第1回は、6月の春季東北大会を制し、4年ぶりの東北王者に輝いた聖光学院です。

5年連続となる夏の福島大会制覇を目指すチーム。その中心にいるのは、背番号17を背負うキャプテン・大坂啓汰選手です。

春の東北王者 夏へ向けてさらに加速

去年の夏の王者・聖光学院。

春の東北大会では決勝で仙台育英を破り、4年ぶりの優勝を果たしました。

斎藤智也監督は、今年のチームをこう評します。

「バイタリティー豊富で非常にエネルギッシュな選手が多い。私も一緒にいて楽しいチームです」

夏の大会へ向け、選手たちはさらに練習に熱を帯びています。

テレビで見た憧れの聖光学院

練習中、誰よりも大きな声で仲間を鼓舞するのがキャプテンの大坂啓汰選手。

東京都出身の大坂選手は、中学生の頃にテレビで見た聖光学院に憧れ、この学校への進学を決めました。

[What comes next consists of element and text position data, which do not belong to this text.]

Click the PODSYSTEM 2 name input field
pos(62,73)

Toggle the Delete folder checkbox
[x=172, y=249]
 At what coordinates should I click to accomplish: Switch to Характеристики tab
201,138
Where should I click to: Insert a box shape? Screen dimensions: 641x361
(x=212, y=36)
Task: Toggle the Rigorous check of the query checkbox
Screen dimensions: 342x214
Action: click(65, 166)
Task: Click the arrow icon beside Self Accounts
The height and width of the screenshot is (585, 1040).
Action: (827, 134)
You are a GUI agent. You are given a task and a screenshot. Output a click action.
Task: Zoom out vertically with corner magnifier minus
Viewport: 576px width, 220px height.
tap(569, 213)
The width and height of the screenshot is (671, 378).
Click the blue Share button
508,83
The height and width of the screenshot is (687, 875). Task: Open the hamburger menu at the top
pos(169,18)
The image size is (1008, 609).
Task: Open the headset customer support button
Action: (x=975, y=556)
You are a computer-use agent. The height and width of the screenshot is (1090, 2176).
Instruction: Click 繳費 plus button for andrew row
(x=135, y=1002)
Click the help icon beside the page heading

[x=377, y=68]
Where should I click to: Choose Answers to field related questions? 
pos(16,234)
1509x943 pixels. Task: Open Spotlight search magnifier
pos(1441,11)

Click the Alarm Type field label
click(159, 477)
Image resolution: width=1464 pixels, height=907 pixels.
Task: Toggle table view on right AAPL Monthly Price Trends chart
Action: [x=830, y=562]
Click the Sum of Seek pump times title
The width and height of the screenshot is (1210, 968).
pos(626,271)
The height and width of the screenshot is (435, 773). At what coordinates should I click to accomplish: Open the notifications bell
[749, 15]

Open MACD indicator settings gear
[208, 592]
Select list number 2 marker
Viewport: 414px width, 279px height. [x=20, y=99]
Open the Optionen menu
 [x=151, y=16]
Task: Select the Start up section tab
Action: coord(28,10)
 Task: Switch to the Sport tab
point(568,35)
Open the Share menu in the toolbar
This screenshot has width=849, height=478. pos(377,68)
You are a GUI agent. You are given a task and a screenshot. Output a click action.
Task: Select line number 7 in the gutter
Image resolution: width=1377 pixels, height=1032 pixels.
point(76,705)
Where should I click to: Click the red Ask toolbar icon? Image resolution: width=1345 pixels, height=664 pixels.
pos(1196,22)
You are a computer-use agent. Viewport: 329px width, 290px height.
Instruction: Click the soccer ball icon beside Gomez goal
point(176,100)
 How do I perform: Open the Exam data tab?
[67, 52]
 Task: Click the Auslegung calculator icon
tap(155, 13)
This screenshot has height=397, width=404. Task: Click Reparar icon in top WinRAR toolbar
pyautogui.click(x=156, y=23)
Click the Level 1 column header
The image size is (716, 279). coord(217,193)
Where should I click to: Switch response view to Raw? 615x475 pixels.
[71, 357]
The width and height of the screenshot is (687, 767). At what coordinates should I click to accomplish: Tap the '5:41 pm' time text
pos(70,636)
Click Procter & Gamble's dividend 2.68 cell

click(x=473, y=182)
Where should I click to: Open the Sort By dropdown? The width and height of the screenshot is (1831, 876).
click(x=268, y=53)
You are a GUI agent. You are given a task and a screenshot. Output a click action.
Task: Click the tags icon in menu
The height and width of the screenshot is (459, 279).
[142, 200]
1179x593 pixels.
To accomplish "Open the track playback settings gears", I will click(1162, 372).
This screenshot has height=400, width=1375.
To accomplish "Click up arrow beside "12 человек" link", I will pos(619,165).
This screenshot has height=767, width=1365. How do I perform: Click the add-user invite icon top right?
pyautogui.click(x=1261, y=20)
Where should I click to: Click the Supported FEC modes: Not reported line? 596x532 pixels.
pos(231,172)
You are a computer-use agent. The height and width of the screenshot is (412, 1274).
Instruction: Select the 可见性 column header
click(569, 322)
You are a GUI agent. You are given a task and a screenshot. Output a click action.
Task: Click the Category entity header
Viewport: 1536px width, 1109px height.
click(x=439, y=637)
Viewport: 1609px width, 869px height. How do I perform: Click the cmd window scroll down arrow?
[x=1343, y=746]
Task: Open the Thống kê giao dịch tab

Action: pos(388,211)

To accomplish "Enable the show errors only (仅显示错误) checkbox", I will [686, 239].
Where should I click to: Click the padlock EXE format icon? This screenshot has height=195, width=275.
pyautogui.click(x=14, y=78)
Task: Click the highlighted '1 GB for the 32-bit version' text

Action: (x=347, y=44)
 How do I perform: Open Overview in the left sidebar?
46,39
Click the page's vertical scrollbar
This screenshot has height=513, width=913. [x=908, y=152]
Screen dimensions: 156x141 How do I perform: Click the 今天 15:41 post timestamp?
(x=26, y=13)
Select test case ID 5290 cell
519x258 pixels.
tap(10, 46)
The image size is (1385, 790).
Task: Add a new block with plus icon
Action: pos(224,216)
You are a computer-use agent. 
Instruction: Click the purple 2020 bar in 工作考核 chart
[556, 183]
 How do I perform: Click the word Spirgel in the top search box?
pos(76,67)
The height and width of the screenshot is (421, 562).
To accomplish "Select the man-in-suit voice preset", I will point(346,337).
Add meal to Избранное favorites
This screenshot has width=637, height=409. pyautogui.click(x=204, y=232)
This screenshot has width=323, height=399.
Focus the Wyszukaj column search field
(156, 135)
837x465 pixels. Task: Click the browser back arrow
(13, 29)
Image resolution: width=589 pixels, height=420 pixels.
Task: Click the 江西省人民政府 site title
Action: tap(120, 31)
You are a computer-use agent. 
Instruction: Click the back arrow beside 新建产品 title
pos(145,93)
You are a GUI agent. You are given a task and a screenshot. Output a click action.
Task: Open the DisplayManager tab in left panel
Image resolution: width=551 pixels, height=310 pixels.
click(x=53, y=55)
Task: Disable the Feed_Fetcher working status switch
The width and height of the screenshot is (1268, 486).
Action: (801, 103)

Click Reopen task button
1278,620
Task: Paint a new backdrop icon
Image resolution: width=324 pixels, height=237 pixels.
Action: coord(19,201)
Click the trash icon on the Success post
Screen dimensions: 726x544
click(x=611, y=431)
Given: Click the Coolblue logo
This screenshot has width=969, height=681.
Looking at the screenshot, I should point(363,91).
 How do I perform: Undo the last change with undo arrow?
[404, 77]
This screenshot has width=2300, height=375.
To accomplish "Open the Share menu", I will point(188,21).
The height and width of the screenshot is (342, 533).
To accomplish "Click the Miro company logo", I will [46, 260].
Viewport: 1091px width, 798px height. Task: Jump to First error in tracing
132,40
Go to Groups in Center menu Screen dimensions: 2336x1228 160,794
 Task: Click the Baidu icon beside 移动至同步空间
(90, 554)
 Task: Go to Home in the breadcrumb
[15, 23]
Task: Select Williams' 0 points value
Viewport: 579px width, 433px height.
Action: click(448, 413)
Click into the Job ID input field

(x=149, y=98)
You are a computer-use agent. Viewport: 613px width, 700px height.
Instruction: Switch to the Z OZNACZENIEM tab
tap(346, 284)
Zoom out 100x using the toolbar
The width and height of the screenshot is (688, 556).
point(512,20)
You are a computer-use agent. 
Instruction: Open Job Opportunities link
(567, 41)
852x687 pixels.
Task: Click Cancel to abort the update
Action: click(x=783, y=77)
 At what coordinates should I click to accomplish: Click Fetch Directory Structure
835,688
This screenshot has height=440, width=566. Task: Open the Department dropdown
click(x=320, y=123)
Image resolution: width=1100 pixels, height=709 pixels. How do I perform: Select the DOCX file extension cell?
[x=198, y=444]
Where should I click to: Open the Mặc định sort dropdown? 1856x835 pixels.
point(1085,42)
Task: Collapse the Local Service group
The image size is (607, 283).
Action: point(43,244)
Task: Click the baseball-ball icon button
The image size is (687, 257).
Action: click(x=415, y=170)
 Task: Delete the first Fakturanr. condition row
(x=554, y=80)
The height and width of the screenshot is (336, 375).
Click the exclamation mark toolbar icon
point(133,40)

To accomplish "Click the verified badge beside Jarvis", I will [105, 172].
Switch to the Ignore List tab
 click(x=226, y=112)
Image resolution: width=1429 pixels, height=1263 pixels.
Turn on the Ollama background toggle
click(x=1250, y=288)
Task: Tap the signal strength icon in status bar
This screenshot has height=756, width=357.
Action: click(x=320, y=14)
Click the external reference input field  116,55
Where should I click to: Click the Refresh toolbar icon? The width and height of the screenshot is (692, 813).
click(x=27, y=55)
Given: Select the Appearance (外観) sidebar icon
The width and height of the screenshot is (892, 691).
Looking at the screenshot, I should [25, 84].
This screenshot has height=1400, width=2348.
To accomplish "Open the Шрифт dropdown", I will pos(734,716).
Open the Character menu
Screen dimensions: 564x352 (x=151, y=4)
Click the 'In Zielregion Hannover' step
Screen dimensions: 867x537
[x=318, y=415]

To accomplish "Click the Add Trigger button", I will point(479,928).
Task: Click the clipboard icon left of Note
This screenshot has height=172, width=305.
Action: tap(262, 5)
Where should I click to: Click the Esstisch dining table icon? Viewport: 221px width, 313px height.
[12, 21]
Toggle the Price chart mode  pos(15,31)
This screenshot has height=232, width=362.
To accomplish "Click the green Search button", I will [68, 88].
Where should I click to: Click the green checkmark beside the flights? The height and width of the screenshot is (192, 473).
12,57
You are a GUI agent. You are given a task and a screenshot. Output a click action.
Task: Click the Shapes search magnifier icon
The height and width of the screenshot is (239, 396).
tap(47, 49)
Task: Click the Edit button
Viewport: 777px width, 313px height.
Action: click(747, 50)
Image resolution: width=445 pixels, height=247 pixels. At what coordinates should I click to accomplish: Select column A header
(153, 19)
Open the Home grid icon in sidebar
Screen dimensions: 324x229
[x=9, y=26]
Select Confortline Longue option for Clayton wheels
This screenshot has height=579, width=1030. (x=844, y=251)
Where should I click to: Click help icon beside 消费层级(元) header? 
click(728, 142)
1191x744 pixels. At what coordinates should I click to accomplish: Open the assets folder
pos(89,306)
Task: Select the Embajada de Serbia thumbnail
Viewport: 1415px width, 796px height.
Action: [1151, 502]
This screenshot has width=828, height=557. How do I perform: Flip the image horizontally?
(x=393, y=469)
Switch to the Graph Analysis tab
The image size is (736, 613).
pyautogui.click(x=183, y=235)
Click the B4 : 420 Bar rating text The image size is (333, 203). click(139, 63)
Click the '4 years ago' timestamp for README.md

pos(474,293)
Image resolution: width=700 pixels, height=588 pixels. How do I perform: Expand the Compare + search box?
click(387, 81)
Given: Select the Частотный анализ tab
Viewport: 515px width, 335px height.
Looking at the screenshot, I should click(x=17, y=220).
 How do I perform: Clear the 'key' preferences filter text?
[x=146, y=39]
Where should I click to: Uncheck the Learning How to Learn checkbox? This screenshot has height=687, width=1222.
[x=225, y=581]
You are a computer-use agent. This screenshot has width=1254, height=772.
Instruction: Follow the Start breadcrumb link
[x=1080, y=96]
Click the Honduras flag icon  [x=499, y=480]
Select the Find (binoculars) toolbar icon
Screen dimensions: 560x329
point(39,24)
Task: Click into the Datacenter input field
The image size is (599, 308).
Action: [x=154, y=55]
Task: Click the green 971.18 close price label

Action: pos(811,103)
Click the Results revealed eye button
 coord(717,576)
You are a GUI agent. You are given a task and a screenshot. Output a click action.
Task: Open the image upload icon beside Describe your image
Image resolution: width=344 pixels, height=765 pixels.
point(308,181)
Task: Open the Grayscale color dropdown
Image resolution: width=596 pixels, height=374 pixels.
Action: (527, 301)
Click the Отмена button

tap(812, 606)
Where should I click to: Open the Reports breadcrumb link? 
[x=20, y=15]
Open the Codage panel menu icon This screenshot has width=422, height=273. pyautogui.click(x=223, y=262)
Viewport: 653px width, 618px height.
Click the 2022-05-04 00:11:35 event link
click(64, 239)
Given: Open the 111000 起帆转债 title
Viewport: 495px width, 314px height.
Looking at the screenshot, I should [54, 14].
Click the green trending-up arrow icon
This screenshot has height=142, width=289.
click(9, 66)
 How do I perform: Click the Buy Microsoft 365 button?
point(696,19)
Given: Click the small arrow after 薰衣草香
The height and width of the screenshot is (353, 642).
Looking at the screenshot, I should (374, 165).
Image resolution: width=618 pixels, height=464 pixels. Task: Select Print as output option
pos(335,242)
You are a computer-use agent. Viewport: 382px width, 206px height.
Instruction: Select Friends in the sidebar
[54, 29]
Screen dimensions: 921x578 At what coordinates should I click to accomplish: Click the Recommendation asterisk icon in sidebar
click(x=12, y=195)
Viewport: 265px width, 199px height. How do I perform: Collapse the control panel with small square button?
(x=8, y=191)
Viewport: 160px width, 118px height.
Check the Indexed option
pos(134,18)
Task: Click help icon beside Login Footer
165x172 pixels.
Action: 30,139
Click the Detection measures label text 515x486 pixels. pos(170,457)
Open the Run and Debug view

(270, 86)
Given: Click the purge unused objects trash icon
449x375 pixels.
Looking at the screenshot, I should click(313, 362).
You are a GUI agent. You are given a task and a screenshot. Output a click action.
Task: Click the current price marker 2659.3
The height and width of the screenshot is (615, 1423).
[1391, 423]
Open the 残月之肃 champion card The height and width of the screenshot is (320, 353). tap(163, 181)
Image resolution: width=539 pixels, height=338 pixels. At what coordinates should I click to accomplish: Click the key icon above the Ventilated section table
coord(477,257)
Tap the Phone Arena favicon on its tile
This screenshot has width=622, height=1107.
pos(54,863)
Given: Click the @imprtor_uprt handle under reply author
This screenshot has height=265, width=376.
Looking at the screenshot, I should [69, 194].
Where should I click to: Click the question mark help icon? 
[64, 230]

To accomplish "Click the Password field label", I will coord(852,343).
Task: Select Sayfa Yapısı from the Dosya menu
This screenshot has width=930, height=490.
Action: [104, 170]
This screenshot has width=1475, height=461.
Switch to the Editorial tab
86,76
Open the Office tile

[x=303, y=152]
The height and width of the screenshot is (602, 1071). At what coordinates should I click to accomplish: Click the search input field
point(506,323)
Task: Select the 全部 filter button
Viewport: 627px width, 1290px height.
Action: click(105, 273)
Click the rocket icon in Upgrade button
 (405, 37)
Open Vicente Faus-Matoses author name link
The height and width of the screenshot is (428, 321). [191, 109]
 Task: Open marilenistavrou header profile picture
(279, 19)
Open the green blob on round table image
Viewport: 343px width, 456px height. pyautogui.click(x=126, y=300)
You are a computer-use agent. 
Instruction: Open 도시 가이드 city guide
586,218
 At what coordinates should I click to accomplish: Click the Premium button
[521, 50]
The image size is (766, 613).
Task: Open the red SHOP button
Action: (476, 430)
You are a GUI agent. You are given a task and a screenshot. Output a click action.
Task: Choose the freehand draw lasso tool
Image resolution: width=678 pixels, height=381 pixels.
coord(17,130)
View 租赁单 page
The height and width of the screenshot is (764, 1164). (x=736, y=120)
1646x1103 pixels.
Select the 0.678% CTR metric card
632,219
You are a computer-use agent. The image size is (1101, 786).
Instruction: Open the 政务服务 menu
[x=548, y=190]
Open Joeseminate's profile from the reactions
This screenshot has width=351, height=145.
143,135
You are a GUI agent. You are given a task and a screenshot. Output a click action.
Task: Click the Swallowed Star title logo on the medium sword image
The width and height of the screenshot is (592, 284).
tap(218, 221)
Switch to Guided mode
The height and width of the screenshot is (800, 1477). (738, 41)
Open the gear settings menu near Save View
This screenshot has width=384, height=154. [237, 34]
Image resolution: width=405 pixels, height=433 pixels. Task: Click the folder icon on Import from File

2022年夏、甲子園でベスト4入りを果たした赤堀主将、その翌年の高中主将。

歴代キャプテンの姿に魅了され、「聖光学院でキャプテンになること」が目標になりました。

夢は一度、叶わなかった

新チームが始動した時、キャプテンに選ばれたのは別の選手でした。

大坂選手は当時を振り返ります。

「自分の欲だったり、自分自身に酔っていたというか、自己満足的な気持ちがあって、チームにいい影響を与えられていなかった」

憧れだったキャプテンの座を逃しましたが、そこで歩みを止めませんでした。

「自分がキャプテンじゃなくても、自分がキャプテンだと思ってやればいい」

立場に関係なくチームを支えることを決意し、仲間への声掛けやサポートを続けました。

「引き出しが多い」監督が託したキャプテン

その姿勢を見続けていた斎藤監督。

今年1月、大坂選手にキャプテンを託します。

監督は理由をこう語ります。

「チームをいろいろな角度から見て、個人個人にアプローチできる。そういう引き出しをたくさん持っている」

大坂選手自身も、

「キャプテンじゃなくてもやることは変えないという信念でやってきた。その覚悟が一層決まった」

と話します。

それまで主将を務めていた猪俣陽向選手も、

「周りをしっかり見てメリハリをつけられる。啓汰で良かった」

と信頼を寄せています。

控え選手だからこそつくれるチーム

実は大坂選手はレギュラーではありません。

聖光学院で控え選手がキャプテンを務めるのは11年ぶりです。

それでも本人は、

「プレーで引っ張る選手ではない。求められているのはそこではないと思う」

と語ります。

目指すのは、「日本一の空気感」。

仲間が打撃練習をする間も、声が枯れるまで仲間を鼓舞し続けます。

チームスローガンは「ブリキ軍団」

今年のチームスローガンは「ブリキ軍団」。

大坂選手は、その意味をこう説明します。

「金や銀のようにもともと輝く選手はいない。でもブリキのように毎日磨き続けて、魂を結集して泥臭く戦うチームでありたい」

派手さではなく、積み重ねを大切にする。

それが今年の聖光学院です。

積み重ねで勝つ夏へ

夏の福島大会5連覇、そして日本一へ。

大坂選手は最後にこう力を込めました。

「大会や試合だけではなく、練習から今まで通りじゃだめだと言い続けてきました。試合だけではなく、自分たちが積み重ねてきた歩みで勝負できる夏にしたいです」

レギュラーではなくても、誰よりもチームを見つめ、支え続けるキャプテン。

背番号17がつくる"日本一の空気感"が、聖光学院を再び頂点へ導こうとしています。